Set down only these lines, exactly: the line containing "You are a computer-use" and all lines through the end of the data below. Omit pictures.

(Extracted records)
+ + + + + + +
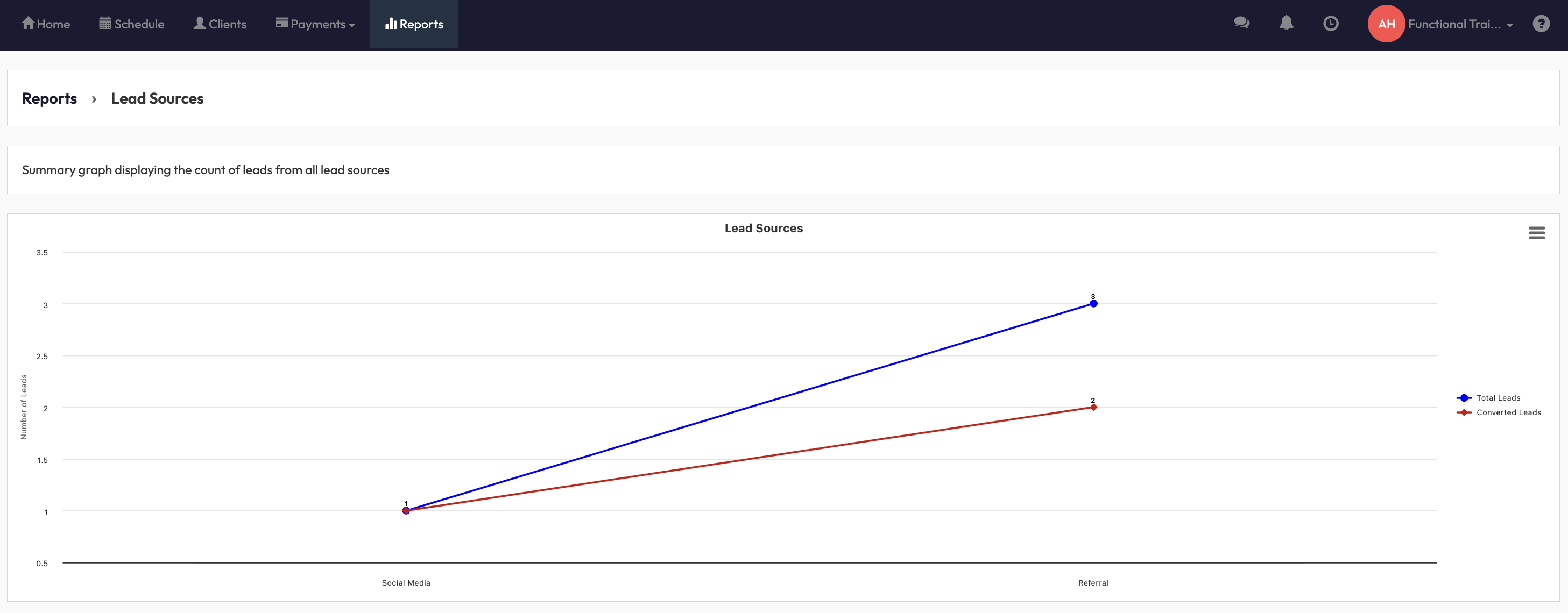
Task: Click the Home house icon
Action: coord(28,23)
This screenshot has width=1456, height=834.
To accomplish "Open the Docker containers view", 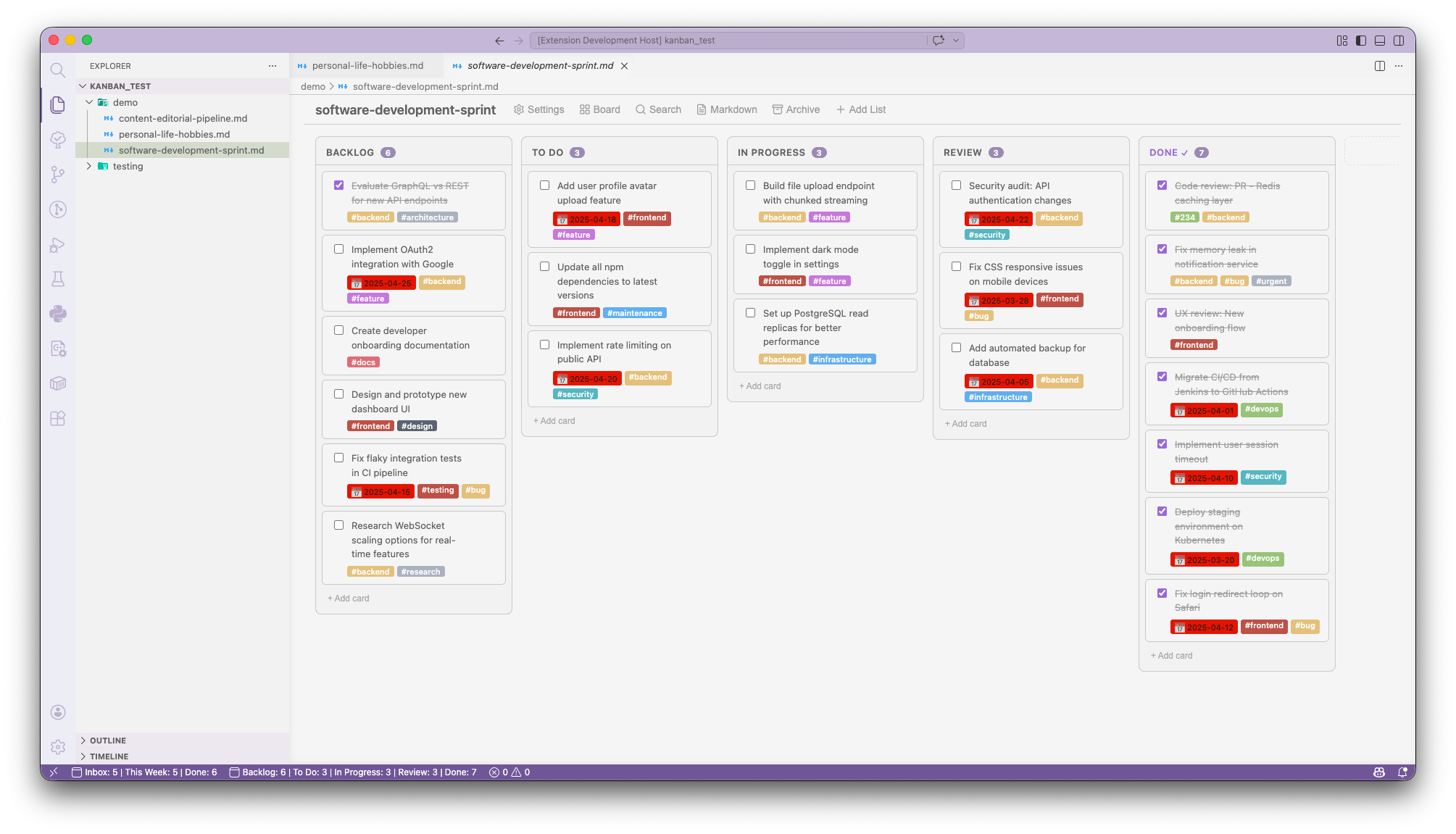I will pyautogui.click(x=58, y=383).
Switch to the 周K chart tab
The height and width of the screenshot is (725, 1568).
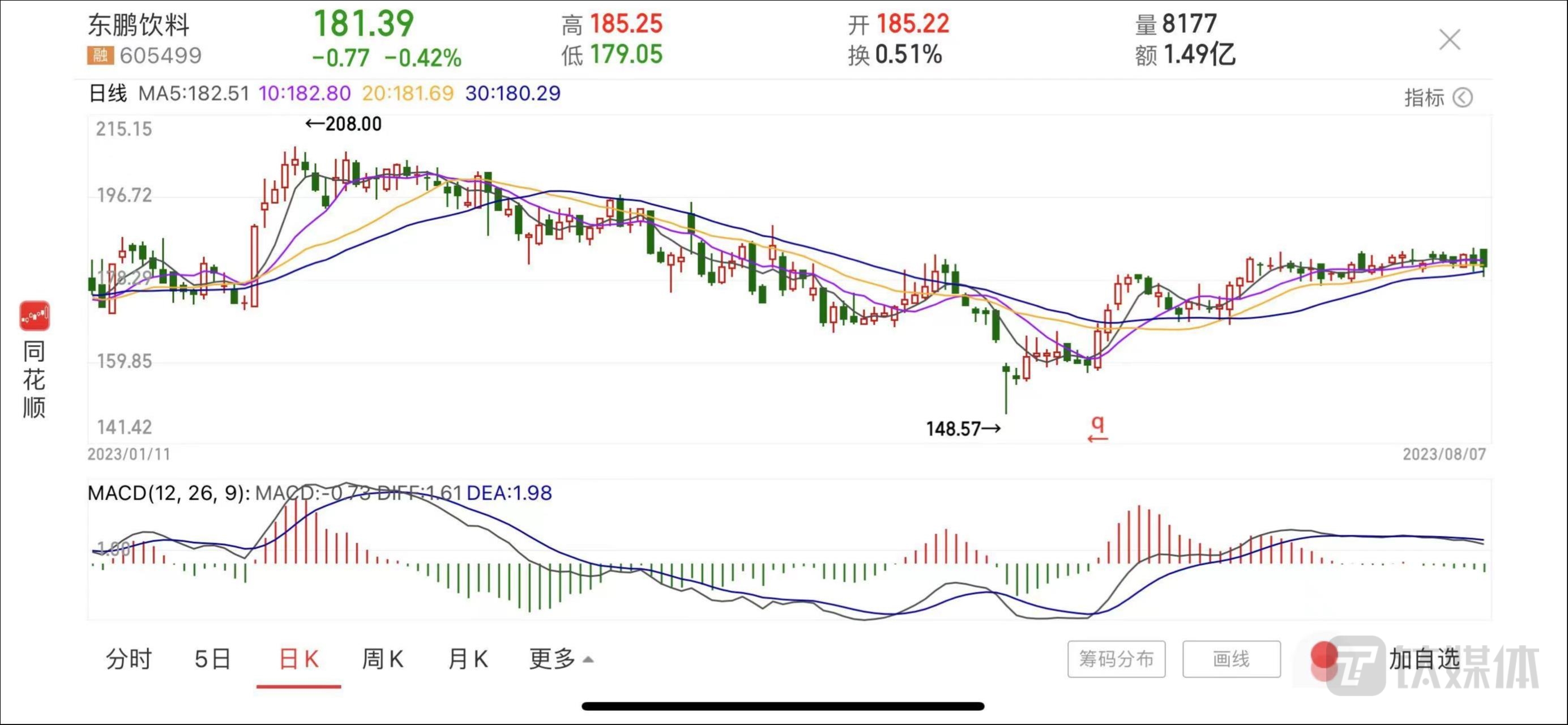click(x=382, y=659)
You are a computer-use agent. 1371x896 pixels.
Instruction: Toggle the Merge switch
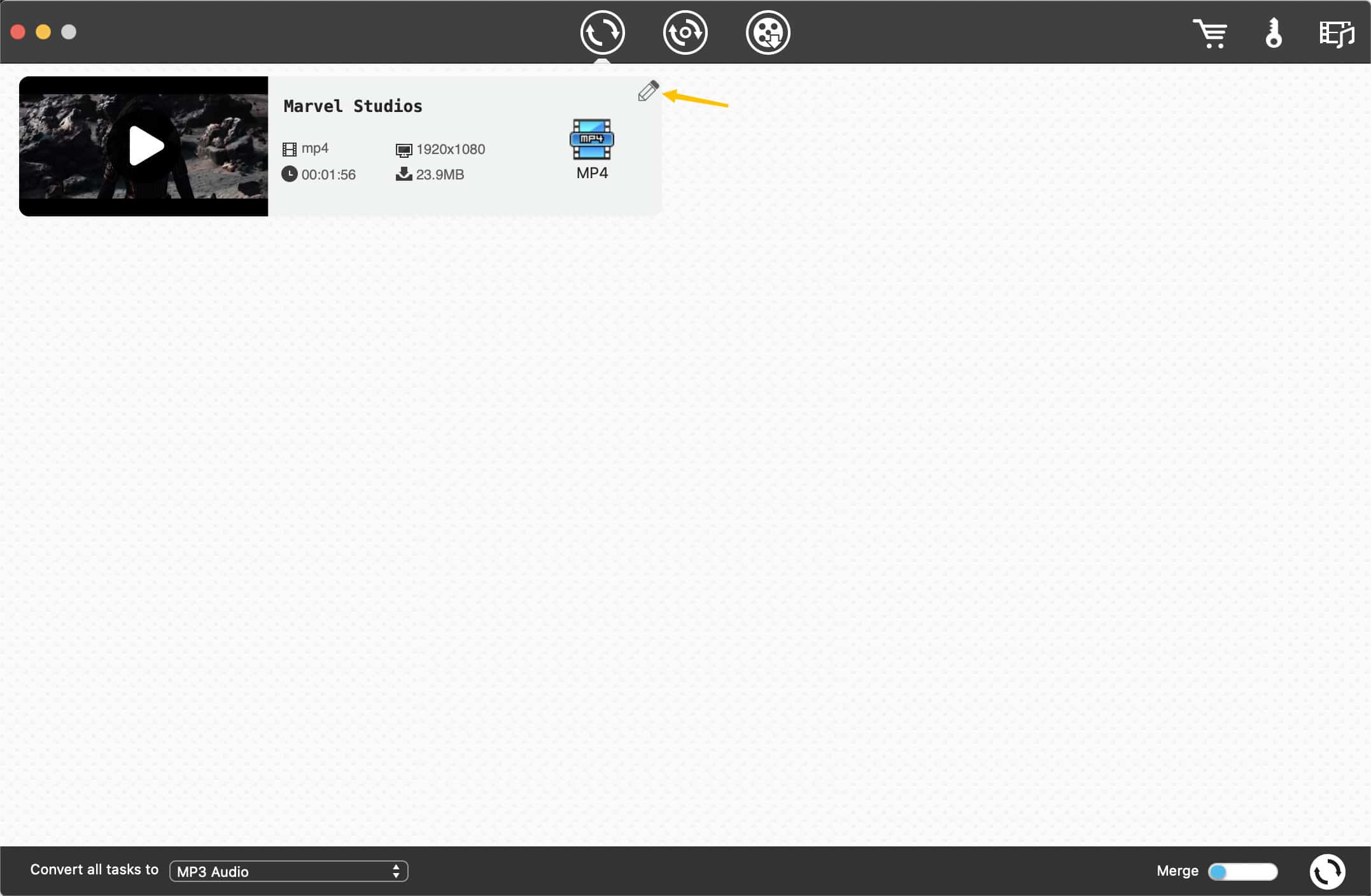click(1242, 871)
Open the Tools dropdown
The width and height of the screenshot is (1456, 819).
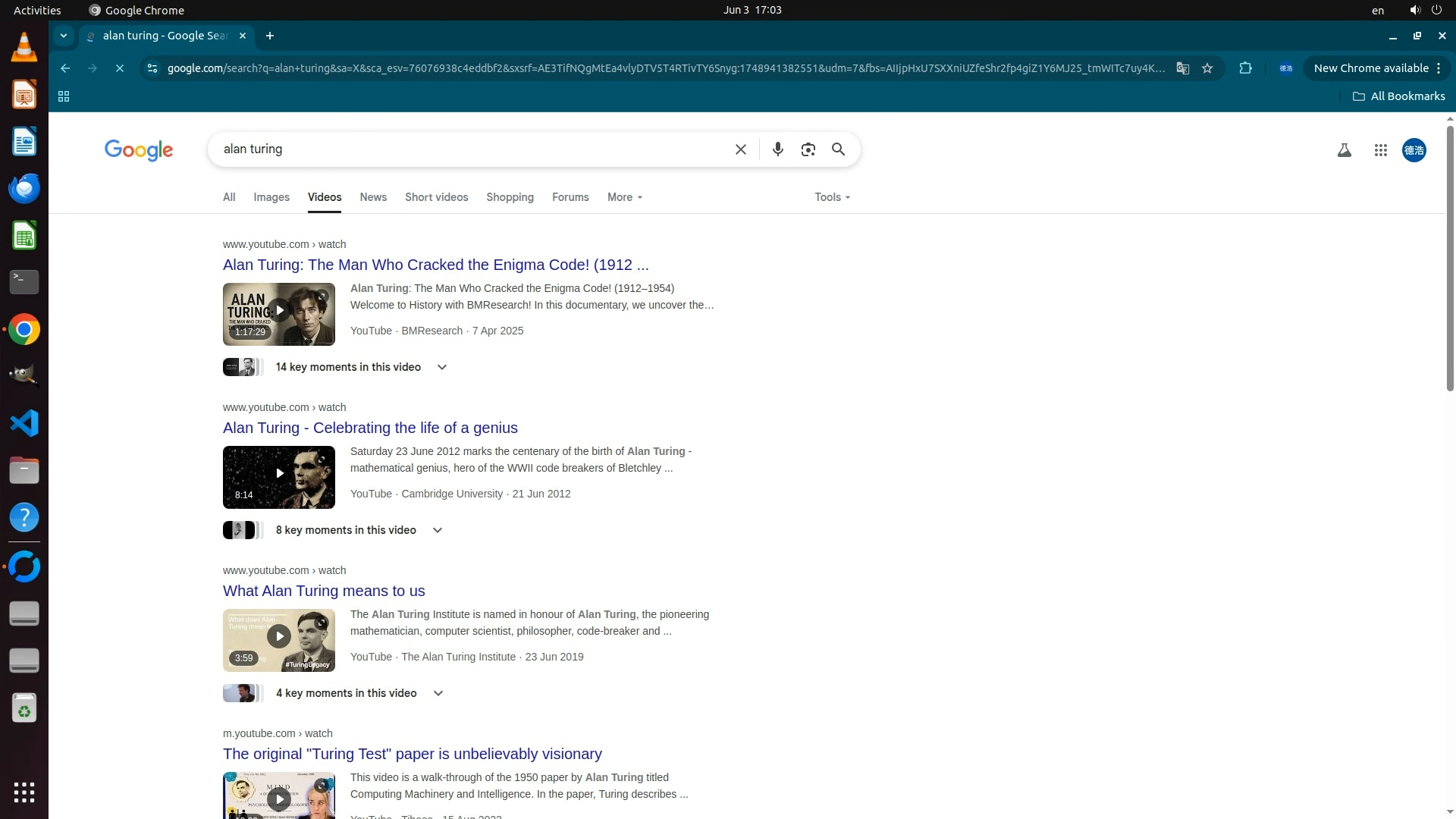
+ + + + + + +
▶ [SOLUTION FOR THIS TASK]
You are a computer-use agent. 1371x896 pixels.
Instruction: Toggle the Merge switch
click(1242, 871)
Open the Tools dropdown
The width and height of the screenshot is (1456, 819).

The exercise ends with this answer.